For continuous responses, the Actual by Predicted plot shows how well the model fits the data. Each leaf is predicted with its mean, so the x-coordinates are these means. The actual values form a scatter of points around each leaf mean. A diagonal line represents the locus of where predicted and actual values are the same. For a perfect fit, all the points would be on this diagonal. When validation is used, plots are shown for both the training and the validation sets. See Actual by Predicted Plots for Boston Housing Data.
When you fit a Decision Tree, observations in a leaf have the same predicted value. If there are n leaves, then the Actual by Predicted plot shows at most n distinct predicted values. This gives the plot the appearance of having points arranged on vertical lines. Each of these lines corresponds to a predicted value for some leaf.
The ROC curve is for categorical responses.

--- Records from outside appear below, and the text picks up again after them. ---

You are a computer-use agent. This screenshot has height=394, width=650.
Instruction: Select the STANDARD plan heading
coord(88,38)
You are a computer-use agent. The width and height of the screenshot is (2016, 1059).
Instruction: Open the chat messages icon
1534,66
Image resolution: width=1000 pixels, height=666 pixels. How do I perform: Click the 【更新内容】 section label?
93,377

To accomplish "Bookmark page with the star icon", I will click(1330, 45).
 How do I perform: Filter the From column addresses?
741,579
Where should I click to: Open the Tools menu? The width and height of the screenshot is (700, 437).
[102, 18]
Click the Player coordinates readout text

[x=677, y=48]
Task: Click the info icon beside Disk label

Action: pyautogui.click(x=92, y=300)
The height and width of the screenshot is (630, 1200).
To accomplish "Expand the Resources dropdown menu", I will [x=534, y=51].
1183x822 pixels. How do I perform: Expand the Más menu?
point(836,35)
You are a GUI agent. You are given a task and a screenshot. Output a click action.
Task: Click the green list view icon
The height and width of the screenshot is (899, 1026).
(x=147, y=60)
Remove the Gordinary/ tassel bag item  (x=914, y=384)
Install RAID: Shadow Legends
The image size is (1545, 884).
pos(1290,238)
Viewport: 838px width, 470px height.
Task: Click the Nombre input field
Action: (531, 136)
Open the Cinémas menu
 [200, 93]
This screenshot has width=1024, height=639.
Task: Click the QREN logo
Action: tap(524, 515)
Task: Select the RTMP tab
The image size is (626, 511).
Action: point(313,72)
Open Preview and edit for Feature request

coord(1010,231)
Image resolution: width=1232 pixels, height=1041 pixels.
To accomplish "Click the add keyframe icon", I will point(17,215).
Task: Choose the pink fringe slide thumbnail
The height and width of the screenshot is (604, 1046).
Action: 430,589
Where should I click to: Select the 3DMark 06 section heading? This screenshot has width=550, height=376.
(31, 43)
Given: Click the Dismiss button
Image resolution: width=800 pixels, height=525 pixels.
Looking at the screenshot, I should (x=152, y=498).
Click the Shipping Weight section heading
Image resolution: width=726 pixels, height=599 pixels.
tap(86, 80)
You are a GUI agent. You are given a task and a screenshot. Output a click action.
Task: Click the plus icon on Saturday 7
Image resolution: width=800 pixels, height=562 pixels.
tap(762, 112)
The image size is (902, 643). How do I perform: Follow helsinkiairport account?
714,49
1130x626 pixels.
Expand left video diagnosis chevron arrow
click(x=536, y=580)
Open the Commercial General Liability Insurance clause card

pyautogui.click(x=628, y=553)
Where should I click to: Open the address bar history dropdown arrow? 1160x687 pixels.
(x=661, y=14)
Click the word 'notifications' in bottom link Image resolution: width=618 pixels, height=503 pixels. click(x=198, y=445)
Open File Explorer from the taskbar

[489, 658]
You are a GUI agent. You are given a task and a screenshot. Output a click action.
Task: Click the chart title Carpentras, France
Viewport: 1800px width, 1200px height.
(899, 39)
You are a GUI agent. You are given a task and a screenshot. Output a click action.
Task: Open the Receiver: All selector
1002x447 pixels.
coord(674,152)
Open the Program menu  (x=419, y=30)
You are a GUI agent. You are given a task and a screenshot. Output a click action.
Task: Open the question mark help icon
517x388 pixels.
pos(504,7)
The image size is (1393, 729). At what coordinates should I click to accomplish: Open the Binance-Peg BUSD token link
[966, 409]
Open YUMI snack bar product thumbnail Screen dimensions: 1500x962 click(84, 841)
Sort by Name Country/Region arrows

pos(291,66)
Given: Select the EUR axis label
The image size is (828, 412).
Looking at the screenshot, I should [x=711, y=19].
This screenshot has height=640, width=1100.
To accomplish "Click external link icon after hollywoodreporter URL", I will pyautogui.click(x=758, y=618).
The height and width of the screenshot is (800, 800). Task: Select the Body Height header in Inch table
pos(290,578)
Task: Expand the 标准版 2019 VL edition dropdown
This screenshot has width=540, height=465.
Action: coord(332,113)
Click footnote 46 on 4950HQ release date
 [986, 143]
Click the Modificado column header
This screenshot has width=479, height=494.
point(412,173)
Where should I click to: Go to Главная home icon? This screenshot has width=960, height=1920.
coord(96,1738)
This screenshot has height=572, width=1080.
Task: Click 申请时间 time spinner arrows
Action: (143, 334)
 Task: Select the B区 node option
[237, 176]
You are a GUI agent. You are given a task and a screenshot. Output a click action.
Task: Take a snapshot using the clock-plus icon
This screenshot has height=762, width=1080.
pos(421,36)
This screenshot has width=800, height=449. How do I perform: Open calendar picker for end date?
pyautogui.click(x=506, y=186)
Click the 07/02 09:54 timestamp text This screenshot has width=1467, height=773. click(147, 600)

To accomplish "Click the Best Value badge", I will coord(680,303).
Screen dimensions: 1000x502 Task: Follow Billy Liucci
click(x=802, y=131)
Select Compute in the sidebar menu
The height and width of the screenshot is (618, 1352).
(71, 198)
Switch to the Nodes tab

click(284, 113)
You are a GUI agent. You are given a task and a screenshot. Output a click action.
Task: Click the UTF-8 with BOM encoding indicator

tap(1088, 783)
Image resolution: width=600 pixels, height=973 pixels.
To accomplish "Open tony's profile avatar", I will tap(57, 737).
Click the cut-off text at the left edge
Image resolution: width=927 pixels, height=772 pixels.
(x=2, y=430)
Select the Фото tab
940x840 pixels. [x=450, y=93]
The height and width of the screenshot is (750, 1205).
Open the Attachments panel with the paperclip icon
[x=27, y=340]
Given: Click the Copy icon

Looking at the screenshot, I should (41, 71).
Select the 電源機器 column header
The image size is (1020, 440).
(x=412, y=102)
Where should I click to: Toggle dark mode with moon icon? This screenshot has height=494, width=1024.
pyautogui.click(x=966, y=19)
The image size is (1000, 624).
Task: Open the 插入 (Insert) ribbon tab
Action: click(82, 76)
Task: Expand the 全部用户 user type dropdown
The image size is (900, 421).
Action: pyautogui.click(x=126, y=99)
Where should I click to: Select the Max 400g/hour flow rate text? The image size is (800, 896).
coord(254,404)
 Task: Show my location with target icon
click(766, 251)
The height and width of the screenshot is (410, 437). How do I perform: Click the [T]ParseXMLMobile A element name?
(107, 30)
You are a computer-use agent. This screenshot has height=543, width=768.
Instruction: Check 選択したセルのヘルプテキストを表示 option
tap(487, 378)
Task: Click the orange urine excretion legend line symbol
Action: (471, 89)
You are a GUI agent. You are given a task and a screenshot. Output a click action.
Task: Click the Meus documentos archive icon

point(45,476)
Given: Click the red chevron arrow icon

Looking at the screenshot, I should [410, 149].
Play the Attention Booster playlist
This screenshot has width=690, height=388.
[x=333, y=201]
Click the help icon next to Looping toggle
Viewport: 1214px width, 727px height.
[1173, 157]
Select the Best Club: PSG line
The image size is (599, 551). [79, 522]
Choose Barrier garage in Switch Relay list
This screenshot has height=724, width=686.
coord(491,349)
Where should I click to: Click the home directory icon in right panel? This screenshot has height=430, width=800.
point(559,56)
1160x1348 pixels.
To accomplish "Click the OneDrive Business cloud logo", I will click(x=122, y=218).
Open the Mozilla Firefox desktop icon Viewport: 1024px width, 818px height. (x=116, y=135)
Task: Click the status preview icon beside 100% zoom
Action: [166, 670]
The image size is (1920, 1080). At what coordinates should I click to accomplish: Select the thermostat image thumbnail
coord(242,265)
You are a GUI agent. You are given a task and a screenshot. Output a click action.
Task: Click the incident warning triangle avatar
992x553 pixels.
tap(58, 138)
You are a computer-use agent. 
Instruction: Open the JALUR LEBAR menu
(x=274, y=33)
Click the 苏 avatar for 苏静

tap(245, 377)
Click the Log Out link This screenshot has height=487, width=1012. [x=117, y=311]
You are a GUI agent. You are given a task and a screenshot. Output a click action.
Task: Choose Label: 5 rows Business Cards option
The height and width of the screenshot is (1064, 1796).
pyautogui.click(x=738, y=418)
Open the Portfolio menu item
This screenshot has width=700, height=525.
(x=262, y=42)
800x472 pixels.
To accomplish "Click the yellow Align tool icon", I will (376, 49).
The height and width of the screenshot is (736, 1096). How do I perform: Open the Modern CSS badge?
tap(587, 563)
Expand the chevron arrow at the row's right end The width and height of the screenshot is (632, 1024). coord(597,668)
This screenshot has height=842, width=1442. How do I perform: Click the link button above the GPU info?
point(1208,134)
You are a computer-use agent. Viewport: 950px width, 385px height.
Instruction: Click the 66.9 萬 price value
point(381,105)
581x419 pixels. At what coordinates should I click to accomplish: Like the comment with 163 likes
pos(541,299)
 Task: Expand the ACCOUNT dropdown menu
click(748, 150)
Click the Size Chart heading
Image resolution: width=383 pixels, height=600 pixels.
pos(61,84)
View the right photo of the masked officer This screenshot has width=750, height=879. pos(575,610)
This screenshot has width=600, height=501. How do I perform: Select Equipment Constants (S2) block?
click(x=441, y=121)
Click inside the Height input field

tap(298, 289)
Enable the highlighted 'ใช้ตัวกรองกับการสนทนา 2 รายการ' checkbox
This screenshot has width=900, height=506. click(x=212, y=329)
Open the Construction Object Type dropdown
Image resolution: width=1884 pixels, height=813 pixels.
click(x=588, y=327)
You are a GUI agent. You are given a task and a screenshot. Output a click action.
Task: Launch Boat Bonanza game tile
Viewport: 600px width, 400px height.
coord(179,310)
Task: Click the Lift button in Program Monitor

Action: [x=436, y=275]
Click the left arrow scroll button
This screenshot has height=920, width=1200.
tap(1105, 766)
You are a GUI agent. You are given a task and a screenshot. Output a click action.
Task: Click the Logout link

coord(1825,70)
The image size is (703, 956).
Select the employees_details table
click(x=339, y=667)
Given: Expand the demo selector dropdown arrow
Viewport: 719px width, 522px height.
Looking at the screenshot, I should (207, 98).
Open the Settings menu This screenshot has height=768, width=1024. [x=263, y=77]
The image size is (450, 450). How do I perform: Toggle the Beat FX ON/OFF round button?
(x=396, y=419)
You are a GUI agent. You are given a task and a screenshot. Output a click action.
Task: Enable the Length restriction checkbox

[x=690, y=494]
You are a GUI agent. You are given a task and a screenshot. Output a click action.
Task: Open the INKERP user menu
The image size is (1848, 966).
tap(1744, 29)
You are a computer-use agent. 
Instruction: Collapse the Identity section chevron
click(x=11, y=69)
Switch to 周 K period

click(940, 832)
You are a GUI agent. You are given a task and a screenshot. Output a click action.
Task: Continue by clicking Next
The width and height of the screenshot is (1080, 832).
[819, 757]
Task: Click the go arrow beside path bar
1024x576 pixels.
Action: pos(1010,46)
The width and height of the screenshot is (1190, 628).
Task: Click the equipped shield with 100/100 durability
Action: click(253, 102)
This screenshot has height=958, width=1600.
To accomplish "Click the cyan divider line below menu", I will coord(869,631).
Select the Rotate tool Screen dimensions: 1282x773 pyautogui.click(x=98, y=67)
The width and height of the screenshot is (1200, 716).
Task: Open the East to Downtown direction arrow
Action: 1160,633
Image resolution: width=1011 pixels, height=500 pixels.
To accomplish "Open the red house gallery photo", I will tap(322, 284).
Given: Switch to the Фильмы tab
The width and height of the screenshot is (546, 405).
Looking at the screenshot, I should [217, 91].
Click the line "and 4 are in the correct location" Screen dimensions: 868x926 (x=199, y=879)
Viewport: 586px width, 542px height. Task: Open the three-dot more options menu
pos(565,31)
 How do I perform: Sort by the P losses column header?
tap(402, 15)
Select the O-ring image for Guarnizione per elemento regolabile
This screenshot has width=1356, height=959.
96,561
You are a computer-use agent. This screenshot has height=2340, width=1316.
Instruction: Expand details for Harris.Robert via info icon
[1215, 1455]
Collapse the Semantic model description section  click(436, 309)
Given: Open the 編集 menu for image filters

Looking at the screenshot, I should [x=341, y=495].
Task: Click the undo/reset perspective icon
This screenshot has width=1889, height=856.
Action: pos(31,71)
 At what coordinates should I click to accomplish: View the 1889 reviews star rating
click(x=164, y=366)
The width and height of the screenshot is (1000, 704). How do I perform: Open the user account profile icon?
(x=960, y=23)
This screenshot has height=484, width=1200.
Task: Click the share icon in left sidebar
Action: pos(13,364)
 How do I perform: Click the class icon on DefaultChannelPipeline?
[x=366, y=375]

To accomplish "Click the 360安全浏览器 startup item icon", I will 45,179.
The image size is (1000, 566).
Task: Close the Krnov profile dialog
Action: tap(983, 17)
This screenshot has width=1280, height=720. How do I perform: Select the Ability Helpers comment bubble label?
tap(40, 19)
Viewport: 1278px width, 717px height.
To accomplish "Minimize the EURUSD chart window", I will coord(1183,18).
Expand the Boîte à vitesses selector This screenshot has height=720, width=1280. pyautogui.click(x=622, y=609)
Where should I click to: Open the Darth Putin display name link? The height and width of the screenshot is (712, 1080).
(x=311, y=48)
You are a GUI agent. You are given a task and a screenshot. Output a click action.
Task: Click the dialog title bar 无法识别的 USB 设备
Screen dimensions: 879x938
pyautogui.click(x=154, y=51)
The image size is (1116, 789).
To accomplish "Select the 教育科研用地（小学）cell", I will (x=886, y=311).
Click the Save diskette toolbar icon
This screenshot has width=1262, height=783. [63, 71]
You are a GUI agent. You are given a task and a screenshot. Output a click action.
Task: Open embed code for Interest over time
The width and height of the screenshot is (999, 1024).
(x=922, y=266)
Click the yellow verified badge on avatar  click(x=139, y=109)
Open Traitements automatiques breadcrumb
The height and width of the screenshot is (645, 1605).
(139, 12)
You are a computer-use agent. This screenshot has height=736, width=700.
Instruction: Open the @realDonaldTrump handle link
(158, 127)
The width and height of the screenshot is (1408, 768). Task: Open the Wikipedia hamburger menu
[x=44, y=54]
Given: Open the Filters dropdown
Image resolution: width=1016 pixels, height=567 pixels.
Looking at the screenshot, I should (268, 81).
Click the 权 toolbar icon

The classical definition of ROC curve involves the count of True Positives by False Positives as you accumulate the frequencies across a rank ordering. The True Positive y-axis is labeled “Sensitivity” and the False Positive X-axis is labeled “1-Specificity”. If you slide across the rank ordered predictor and classify everything to the left as positive and to the right as negative, this traces the trade-off across the predictor's values.
ROC curves are nothing more than a curve of the sorting efficiency of the model. The model rank-orders the fitted probabilities for a given Y-value. Starting at the lower left corner, the curve is drawn up when the row comes from that category and to the right when the Y is another category.
In the following picture, the Y axis shows the number of Ys where Y=1, and the X axis shows the number of Ys where Y=0.
Because partitions contain clumps of rows with the same (that is tied) predicted rates, the curve actually goes slanted, rather than purely up or down.
A lift curve shows the same information as an ROC curve, but in a way to dramatize the richness of the ordering at the beginning. The Y-axis shows the ratio of how rich that portion of the population is in the chosen response level compared to the rate of that response level as a whole. For example, the top-rated 10% of fitted probabilities might have a 25% richness of the chosen response compared with 5% richness over the whole population. Then the lift curve goes through the X-coordinate of 0.10 at a Y-coordinate of 25% / 5%, or 5. All lift curves reach (1,1) at the right, as the population as a whole has the general response rate.